Banyaknya kasus remaja putri “diculik” oleh rekan barunya yang dikenal lewat jejaring sosial “facebook” memang memprihatinkan kita, sehingga banyak orang tua dan pendidik yang menilai teknologi yang semakin canggih dalam penggunaan situs internet perlu diwaspadai, bahkan mengecamnya dengan macam-macam di antaranya mengharamkannya karena dinilai merusak generasi muda.
Bahwa internet sudah perlu dikhawatirkan memang betul, namun “mengharamkan” facebook, twitter, blog menurut kita sangat tidak tepat. Sebab, manfaat jejaring sosial itu sangat luar biasa. Tinggal lagi bagaimana kita, para pelajar dan orang tua memanfaatkannya saja.
Ambil contoh kasus yang dialami Prita Mulyasari. Dukungan luar biasa sesame pengguna facebook mampu menekan aparat penegak hokum, bahkan berhasil mengintervensi ranah pengadilan, berhasil pula mengumpulkan dana sampai Rp 1 miliar lebih bekerjasama dengan media massa, sehingga Prita akhirnya dibebaskan dari jeratan hukum. Padahal, lawannya merupakan rumah sakit internasional, yang memiliki banyak dana dan akses ke aparat penegak hukum, khususnya oknum jaksa dan polisi sehingga Prita sempat mendekam dalam tahanan.
Contoh lain, kasus penyakit yang diderita Bilqis, anak usia setahun lebih yang menderita sakit langka sehingga harus dilakukkan operasi cangkok hati untuk menyelamatkan jiwanya. Sang ibu dan orang-orang dekat Bilqis memanfaatkan jejaring sosial di facebook dan media massa sehingga tak sampai sebulan sudah terkumpul dana Rp 1,2 miliar. Dana itu sudah jauh melebihi biaya operasi Bilqis. Tentu saja masih sangat banyak manfaat lain dari Internet, khususnya bagi kemajuan ilmu pengetahuan.
Hemat kita, kasus-kasus minggatnya remaja putri di bawah umur pergi dari rumah orang tuanya menemui teman barunya setelah mereka berkenalan leat faceboo, tidak semata-mata kesalahan si anak. Sebab, kalau di rumahnya sendiri sang anak merasa tidak bahagia, kedua orang tua tidak akur, masing-masing disibukkan dengan pekerjaannya, pastilah sang anak akan mencari kedamaian di luar rumah. Perkenalan sang anak dengan teman-teman barunya di dunia maya, saling curhat, akhirnya menimbulkan benih cinta dan kasih saying. Apalagi pada usia rawan remaja itu ada dorongan ingin mendapat kebebasa, seakan-akan dunia menjadi milik mereka berdua di dunia maya, bahkan mereka sudah saling panggil mama dan papa. Saat mereka bertemu langsung di suatu tempat, tentulah banyak godannya. Kalau tidak kuat dasar agamanya mereka pun jatuh dalam lumuran dosa, zinah la`natullah.

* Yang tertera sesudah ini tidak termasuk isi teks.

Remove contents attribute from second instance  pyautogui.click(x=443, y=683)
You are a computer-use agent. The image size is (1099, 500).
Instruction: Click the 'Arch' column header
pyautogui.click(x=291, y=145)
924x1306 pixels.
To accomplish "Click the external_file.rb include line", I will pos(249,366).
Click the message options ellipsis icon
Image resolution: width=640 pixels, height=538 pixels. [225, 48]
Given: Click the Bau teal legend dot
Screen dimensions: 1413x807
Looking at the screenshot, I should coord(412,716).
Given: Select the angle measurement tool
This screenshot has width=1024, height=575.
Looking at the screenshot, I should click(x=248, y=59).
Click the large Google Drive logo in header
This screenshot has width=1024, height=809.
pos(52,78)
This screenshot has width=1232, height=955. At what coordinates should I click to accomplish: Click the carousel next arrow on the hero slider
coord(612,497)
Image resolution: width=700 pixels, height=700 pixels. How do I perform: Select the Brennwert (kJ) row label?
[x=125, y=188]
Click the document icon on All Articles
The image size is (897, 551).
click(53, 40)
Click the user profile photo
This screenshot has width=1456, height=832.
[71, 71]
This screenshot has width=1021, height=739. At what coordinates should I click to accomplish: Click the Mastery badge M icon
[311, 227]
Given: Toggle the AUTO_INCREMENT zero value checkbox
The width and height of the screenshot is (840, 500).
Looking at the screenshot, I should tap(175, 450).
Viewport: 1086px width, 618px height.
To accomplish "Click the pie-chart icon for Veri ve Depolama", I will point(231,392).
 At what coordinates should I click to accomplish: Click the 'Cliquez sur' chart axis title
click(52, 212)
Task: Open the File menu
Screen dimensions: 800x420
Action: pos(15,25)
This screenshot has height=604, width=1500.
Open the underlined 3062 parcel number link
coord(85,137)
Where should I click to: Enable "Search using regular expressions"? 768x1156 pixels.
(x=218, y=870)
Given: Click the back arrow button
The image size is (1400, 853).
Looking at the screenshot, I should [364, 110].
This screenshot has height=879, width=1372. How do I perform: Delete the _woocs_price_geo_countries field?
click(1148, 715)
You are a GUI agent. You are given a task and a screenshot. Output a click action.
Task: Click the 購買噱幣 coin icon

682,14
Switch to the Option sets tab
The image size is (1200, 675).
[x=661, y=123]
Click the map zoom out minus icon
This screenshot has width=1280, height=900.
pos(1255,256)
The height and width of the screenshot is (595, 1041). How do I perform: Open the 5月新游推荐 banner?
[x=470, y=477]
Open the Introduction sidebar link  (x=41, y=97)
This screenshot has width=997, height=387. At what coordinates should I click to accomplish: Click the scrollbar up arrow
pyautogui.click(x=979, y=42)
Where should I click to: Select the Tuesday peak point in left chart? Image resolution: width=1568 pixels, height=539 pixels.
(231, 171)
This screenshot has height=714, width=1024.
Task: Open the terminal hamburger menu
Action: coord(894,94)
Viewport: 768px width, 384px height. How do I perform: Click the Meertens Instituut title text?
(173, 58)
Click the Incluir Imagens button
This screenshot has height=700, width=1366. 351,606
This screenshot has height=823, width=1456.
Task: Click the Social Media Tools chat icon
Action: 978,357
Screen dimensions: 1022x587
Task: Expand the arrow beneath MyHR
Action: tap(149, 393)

Kasus lain di Tanjung Pinang Provinsi Kepulauan Riau (Kepri), empat siswa dikeluarkan dari sekolah karena menghina gurunya melalui situs jejaring sosial facebook. Mereka menghina seorang guru perempuan dengan kata-kata kotor melalui facebook. Mempermalukan guru di depan kelas maupun di dunia maya jelas bukan pekerjaan yang baik. Sudah perlu diberi tindakan. Tapi, tepatkan mengeluarkan keempat siswa? Jelas tidak, kalau hal itu dinilai baru yang pertama. Itu namanya kenakalan anak-anak yangh baru kenal facebook. Akan lebih baik kalau mereka diberi peringatan pertama, dipanggil dewan guru, diberi nasehat, sekaligus menjelaskan bahwa kemajuan teknologi informasi yang semakin canggih, bukan untuk membuat isu dan fitnah.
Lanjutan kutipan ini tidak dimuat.